%%
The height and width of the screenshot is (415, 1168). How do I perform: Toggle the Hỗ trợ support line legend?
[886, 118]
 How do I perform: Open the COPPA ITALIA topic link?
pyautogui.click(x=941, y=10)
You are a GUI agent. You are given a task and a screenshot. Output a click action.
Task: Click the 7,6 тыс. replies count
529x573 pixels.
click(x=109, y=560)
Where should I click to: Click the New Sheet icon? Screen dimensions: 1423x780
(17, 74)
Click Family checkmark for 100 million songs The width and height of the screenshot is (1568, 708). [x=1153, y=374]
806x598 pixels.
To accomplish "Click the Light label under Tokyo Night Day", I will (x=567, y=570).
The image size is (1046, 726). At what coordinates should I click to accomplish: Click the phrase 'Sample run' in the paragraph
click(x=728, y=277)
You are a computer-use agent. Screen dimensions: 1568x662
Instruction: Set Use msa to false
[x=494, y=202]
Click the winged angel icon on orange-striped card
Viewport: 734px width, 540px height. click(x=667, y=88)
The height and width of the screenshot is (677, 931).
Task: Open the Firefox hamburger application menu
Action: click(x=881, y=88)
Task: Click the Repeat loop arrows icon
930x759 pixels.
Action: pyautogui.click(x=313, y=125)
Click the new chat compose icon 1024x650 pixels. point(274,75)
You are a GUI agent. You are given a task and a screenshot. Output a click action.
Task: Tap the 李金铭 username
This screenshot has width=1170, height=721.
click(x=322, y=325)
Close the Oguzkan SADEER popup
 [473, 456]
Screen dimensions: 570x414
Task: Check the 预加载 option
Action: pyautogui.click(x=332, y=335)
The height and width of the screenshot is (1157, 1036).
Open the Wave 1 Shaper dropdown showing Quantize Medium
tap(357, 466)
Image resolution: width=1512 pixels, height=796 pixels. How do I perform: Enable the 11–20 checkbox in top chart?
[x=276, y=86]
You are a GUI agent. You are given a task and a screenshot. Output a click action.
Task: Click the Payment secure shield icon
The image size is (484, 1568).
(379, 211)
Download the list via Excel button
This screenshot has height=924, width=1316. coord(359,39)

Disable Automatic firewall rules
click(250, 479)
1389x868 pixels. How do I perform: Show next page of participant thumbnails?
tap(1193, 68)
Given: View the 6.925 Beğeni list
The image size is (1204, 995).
%%
### What to produce
Everything from the line containing "Task: Click the Payment secure shield icon" through the final line of the records is what you should print, exactly and with nothing added.

### Exercise answer
Task: Click the Payment secure shield icon
The image size is (484, 1568).
(379, 211)
Download the list via Excel button
This screenshot has height=924, width=1316. coord(359,39)

Disable Automatic firewall rules
click(250, 479)
1389x868 pixels. How do I perform: Show next page of participant thumbnails?
tap(1193, 68)
Given: View the 6.925 Beğeni list
The image size is (1204, 995).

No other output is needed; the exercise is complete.